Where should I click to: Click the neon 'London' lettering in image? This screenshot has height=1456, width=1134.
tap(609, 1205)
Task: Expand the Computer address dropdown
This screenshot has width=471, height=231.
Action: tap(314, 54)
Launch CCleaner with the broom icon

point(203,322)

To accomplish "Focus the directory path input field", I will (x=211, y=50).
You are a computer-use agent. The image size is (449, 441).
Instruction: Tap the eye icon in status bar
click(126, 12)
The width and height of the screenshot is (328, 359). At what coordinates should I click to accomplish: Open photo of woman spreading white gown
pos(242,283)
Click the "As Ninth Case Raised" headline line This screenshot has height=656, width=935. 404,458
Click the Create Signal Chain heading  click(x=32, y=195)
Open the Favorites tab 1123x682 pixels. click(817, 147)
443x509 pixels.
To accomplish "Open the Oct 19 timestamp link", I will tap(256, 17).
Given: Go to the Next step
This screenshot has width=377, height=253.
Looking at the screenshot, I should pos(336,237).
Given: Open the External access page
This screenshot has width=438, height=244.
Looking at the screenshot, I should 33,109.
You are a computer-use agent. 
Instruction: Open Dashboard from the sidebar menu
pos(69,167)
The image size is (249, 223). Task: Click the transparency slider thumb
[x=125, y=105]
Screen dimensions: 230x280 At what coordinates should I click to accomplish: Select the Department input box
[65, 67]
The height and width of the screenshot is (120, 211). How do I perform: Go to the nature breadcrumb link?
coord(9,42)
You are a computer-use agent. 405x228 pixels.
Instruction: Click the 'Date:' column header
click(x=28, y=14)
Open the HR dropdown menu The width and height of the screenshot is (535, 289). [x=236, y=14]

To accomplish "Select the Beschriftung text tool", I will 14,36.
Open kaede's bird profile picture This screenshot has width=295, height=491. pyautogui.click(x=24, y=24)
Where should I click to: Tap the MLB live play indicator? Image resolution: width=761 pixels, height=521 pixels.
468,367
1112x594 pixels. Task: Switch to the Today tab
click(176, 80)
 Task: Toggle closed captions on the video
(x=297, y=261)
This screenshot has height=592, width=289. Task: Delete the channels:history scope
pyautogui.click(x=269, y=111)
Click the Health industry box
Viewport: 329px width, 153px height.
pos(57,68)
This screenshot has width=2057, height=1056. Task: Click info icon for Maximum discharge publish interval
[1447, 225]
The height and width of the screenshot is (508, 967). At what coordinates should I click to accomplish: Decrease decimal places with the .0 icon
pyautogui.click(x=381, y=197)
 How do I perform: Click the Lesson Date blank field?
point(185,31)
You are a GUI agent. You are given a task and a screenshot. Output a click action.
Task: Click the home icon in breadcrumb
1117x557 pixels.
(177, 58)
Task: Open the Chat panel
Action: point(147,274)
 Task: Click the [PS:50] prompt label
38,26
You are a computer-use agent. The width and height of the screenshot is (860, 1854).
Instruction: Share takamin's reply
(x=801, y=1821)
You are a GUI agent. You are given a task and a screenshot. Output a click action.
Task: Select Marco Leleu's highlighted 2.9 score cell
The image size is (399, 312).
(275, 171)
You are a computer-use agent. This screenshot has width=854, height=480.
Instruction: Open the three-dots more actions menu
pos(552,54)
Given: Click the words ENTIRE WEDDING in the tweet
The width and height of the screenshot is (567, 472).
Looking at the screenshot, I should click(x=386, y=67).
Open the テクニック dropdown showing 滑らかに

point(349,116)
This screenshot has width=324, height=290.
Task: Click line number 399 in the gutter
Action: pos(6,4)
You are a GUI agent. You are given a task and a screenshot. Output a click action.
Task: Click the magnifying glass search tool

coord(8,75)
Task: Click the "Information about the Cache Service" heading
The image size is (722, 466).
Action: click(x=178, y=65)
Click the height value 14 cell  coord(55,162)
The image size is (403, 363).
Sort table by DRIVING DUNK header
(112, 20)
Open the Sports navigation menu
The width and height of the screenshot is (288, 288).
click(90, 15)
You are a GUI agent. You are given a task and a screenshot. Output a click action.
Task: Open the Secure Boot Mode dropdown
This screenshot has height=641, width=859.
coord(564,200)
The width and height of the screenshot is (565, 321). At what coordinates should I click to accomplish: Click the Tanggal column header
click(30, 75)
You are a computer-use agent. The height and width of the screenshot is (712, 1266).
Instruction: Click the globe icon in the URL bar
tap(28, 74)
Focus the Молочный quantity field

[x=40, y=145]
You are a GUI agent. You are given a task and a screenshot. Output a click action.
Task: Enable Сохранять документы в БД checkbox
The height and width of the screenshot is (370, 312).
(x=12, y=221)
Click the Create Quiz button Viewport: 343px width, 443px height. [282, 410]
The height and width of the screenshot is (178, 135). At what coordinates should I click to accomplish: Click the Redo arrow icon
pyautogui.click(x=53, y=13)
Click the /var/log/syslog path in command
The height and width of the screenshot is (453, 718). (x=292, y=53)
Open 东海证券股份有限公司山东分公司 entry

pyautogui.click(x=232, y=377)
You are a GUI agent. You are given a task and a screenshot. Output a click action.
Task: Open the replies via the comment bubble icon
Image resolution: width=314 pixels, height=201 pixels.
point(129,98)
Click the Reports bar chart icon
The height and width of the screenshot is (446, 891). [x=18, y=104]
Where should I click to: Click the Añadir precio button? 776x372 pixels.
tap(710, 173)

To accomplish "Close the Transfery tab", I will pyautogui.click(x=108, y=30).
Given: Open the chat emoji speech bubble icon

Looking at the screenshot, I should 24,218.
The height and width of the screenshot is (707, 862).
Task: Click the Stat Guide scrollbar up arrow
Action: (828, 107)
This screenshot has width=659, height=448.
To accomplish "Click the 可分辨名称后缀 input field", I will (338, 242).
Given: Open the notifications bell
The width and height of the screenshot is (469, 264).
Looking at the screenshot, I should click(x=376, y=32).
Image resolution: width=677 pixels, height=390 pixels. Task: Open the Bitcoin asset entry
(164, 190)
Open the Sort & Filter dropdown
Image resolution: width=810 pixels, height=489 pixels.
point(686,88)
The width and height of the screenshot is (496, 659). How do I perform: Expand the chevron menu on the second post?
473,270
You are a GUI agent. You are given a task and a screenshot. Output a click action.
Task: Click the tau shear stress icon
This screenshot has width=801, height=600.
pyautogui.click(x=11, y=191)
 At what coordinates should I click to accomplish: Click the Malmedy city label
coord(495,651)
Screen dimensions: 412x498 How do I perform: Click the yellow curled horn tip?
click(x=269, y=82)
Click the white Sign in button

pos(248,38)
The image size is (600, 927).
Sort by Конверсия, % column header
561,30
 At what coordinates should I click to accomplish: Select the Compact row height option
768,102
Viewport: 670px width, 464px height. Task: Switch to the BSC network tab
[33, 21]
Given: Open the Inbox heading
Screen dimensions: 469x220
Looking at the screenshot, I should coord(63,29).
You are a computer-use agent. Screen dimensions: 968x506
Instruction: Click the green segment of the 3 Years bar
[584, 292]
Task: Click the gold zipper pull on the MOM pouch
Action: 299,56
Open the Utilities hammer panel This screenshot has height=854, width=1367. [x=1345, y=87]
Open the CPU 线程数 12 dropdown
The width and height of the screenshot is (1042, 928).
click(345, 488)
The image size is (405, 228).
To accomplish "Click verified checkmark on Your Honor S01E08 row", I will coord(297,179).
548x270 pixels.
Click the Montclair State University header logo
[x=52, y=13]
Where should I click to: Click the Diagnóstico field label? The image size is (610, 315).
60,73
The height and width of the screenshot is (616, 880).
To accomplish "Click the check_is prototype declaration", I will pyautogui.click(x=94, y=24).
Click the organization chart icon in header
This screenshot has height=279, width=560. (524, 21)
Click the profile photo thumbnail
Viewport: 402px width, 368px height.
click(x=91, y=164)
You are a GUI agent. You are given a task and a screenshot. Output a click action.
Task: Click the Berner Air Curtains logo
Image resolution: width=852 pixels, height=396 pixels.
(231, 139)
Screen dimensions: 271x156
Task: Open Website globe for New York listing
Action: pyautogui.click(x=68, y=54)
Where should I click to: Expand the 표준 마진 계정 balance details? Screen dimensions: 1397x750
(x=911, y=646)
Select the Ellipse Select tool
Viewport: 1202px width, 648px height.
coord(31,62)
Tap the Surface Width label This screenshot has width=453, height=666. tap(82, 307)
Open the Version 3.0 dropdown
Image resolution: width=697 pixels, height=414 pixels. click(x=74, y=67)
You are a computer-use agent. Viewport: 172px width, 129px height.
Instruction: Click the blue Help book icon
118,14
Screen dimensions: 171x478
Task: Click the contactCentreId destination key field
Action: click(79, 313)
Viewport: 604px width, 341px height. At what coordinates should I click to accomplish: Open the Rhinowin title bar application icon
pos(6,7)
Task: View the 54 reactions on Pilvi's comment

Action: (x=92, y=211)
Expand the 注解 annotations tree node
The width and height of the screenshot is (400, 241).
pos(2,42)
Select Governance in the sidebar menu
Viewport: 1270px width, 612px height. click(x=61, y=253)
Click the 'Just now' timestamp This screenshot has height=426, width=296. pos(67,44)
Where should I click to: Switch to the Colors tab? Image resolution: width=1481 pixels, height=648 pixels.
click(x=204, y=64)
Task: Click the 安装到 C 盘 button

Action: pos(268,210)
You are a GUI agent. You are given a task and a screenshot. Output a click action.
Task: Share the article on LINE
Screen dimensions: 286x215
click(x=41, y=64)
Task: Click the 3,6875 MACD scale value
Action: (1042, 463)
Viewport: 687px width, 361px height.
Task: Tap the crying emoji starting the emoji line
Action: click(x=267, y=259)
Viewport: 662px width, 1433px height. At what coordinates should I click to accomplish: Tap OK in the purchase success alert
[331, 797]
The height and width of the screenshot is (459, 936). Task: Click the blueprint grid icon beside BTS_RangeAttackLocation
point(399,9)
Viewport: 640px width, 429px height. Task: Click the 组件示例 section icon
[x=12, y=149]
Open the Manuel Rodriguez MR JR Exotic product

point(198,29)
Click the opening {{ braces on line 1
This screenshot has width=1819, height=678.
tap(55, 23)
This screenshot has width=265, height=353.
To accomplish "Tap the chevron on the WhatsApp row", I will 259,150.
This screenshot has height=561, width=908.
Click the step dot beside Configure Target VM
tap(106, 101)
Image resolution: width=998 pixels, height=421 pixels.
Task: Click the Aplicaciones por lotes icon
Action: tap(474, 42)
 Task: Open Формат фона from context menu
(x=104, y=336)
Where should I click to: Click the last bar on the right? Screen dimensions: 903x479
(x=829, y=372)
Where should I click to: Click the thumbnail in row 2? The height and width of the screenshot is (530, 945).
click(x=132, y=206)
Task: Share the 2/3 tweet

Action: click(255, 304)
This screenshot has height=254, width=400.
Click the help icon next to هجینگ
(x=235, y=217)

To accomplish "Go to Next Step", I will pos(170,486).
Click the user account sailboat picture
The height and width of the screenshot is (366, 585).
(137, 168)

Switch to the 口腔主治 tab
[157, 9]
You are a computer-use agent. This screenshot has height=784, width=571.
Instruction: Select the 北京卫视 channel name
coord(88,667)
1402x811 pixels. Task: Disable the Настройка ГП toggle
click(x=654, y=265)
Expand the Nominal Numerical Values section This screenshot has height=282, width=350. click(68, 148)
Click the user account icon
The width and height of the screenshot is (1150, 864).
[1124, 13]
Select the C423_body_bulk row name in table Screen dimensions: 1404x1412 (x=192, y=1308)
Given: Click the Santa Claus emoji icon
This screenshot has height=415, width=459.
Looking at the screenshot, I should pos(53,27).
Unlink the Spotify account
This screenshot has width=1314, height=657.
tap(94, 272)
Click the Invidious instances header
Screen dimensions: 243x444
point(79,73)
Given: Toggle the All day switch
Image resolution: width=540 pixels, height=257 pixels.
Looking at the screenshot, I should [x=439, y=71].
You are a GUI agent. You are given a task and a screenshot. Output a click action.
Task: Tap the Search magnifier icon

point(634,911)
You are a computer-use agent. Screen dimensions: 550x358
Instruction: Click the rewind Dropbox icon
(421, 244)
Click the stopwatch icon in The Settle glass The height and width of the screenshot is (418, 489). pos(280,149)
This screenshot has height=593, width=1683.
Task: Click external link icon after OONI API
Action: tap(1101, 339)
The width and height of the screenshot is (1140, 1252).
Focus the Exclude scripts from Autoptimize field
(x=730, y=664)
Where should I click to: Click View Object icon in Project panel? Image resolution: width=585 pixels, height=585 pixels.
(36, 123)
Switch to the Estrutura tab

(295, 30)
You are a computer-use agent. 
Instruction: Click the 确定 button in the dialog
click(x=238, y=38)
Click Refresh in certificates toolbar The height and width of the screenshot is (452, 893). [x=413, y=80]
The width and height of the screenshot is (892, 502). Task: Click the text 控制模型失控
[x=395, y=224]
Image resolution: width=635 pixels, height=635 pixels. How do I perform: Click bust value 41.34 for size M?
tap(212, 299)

WORK TO BE COMPLETED: Look for the word "cell" in the data, then return every line that contains it.

SOLUTION FOR THIS TASK:
Task: Select Marco Leleu's highlighted 2.9 score cell
Click the height value 14 cell  coord(55,162)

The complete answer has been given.